Yahoo also stated in the letter that there is currently no fresh offer on the table for a take over, after Microsoft withdrew its $33 per share bid. Further, Yahoo said it is not in the best interest of the Yahoo shareholders that Icahn force a sale to Microsoft and that Yahoo is still open to consider other offers, including from Microsoft, provided they offer value to its shareholders. Yahoo noted that none of the alternatives it is considering would preclude it from entering into a transaction with Microsoft or any other party.
Yahoo also said that its independent directors have always worked towards a goal of maximizing shareholder value, even when rejecting the initial Microsoft offer as well as the sweetened offer of $33 per share. While considering Microsoft's unsolicited proposal along with inputs from Yahoo's financial advisers, the board unanimously concluded that Microsoft's proposal significantly undervalued Yahoo.
In its efforts to reach an agreement with Microsoft, Yahoo noted that its board met over twenty times to review Microsoft's proposal and to consider other strategic alternatives. Yahoo and Microsoft along with their financial advisers spoke on numerous occasions and met in person seven times. The directors also met several of Yahoo's largest shareholders to obtain their views on the offer and other shareholder value enhancing alternatives.

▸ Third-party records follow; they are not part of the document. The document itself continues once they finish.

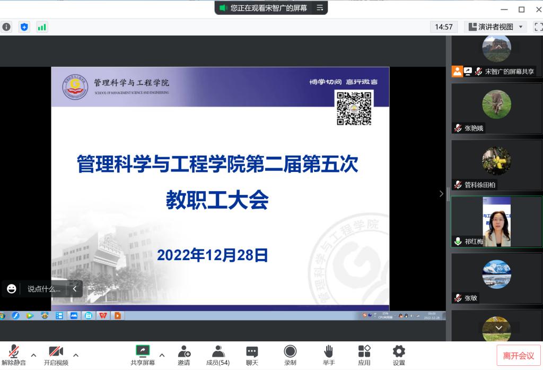Open 设置 settings gear
543x370 pixels.
point(399,355)
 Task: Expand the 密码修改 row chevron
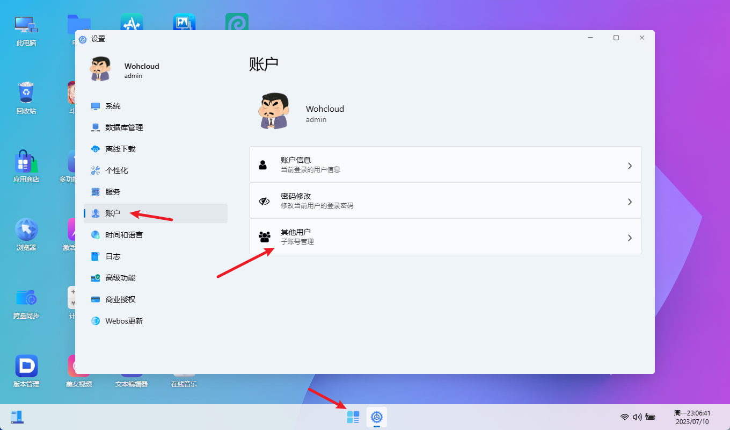point(630,202)
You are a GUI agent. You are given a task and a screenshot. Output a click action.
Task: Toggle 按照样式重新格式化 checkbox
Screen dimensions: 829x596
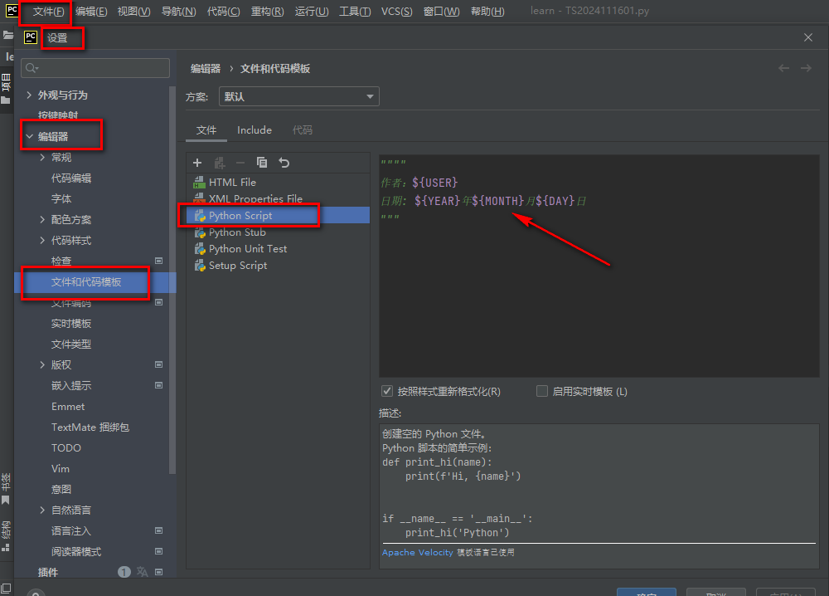387,391
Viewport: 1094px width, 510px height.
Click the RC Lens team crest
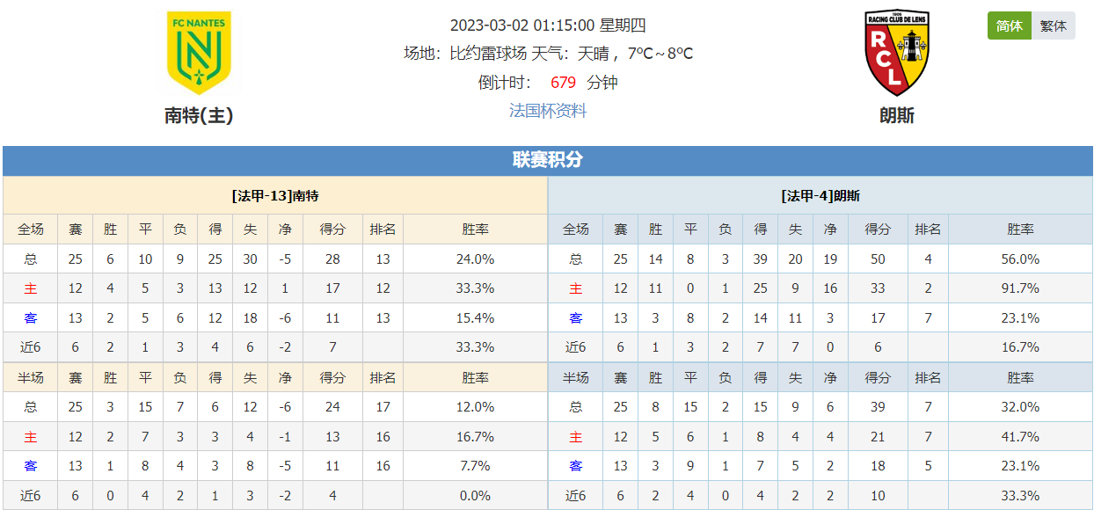tap(897, 53)
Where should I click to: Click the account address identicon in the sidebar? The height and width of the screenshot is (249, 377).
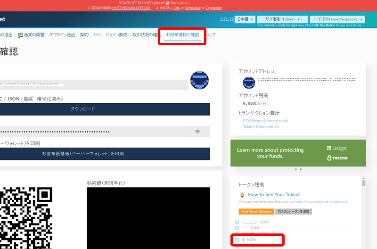click(249, 83)
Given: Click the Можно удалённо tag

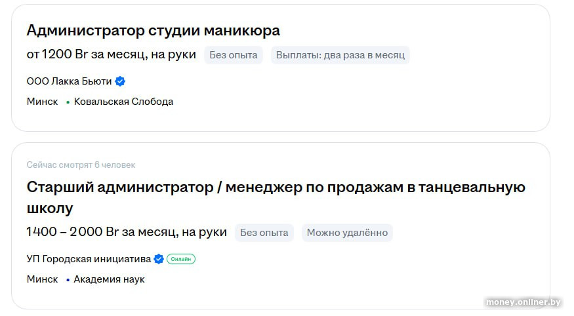Looking at the screenshot, I should coord(347,233).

Additionally, Yahoo noted that its board, through their lawyers, had asked for some additional information from Microsoft, which they never received. As a major hindrance, through out the period of negotiations, Microsoft continued to state that it would not raise its offer, and even suggested that it could lower it.
Finally, Yahoo again emphasized that its current board continues to actively and expeditiously explore strategic alternatives to maximize shareholder value. Further, Yahoo stated that its current board has the independence, the knowledge, and the commitment to navigate the company through the rapidly changing Internet environment.
Shortly before the opening bell, confirming speculation of Icahn launching a proxy contest to replace the entire Yahoo board, Icahn sent an open letter addressed to Roy Bostock, the chairman of Yahoo's board of directors. In his letter, Icahn accused Yahoo's board of directors of "acting irrationally" in rejecting Microsoft's $33 per share or $47.5 billion buyout offer.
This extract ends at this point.